## JOB 1
In the transcript on the city and its suburbs, what does the narrator say the word "suburban" once described?
=== SOURCE DOCUMENT ===
Race matters in this country, but I would hope that as we’ve
grown as a society that it’s not so much of a factor as it
used to be. What we’re really faced with now is economic
isolation. And that’s certainly going to have an impact on
race because if you are a person with a darker skin in this
country the opportunities are still limited.
THE
CITY & ITS SUBURBS
NARRATOR:
"Suburban" once described an intimate relationship
with the city. Now it defines a wide -- and emotional
--distance.
HERB JANICK: The
suburb represents everything that the city isn’t. I think that’s
pretty important. I mean the city is crowded. The city is dirty.
The city is unhealthy. The city is made up of different people,
different races, different classes, and the suburb is the
opposite to that.
=== DATA FOR PROCESSING ===
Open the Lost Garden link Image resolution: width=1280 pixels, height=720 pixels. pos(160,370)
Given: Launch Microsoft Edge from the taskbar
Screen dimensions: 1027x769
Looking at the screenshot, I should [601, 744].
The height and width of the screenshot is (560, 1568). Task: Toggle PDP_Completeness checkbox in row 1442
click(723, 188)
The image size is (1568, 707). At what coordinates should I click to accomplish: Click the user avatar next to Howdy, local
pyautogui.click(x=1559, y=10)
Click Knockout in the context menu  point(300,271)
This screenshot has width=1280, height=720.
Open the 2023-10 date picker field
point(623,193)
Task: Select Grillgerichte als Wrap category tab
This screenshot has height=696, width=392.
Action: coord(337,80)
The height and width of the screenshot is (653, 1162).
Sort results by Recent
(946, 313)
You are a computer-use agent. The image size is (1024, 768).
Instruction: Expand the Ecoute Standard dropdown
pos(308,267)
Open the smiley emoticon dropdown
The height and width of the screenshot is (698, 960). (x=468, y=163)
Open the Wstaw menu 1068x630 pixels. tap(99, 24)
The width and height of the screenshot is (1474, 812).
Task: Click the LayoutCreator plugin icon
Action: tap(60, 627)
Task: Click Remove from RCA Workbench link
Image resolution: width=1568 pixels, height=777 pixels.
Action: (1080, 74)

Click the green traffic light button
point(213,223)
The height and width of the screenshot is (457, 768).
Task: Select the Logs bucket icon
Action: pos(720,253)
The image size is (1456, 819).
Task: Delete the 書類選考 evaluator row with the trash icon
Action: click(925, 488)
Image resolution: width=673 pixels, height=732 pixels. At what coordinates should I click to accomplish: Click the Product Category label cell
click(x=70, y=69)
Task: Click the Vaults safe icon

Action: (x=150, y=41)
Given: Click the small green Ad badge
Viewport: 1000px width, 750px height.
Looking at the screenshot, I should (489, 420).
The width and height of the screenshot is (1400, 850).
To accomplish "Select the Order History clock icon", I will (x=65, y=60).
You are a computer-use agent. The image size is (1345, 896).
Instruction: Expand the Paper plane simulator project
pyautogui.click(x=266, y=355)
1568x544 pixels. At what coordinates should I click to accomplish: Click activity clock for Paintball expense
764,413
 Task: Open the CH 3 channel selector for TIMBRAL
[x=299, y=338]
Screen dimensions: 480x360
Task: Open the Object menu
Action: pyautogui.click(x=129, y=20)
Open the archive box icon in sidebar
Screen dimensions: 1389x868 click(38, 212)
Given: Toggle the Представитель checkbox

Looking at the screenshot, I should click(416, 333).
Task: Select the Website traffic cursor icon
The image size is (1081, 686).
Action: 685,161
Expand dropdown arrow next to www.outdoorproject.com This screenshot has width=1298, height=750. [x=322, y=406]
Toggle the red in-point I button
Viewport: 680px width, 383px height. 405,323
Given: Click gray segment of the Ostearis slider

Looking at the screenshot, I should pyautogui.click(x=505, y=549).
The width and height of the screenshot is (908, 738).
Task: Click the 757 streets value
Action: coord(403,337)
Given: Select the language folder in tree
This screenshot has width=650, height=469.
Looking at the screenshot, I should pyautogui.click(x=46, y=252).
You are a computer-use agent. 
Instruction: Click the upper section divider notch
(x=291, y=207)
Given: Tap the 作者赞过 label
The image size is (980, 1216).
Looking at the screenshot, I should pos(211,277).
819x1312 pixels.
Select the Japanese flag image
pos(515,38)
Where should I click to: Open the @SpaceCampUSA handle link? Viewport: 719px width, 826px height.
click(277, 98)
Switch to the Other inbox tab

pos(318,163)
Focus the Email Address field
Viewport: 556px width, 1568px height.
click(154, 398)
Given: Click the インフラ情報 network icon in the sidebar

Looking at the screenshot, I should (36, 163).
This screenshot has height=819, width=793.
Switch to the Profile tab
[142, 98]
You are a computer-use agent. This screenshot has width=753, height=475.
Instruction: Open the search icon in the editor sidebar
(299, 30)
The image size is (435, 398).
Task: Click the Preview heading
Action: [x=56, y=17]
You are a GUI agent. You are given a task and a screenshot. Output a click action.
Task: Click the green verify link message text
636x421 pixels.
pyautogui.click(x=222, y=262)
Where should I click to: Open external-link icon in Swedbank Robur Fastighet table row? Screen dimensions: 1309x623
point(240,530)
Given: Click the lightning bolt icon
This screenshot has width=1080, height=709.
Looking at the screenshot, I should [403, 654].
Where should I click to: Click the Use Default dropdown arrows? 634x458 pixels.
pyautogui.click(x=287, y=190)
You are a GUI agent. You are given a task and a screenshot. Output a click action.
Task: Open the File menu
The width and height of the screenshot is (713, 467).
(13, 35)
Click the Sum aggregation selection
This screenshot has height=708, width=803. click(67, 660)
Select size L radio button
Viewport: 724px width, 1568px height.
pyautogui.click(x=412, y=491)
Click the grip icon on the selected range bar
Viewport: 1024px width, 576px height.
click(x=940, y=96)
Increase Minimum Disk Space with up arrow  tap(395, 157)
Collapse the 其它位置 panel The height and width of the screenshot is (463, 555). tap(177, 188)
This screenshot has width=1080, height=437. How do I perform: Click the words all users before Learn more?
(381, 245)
===
## JOB 2
In the records, rewrite everything from the line containing "Task: Open the CH" down to the line containing "Looking at the screenshot, I should click(416, 333).", replacing "archive box" with "folder" and leaving all else unchanged.

## FULL ANSWER 1
An intimate relationship with the city.

## FULL ANSWER 2
 Task: Open the CH 3 channel selector for TIMBRAL
[x=299, y=338]
Screen dimensions: 480x360
Task: Open the Object menu
Action: pyautogui.click(x=129, y=20)
Open the folder icon in sidebar
Screen dimensions: 1389x868 click(38, 212)
Given: Toggle the Представитель checkbox

Looking at the screenshot, I should click(416, 333).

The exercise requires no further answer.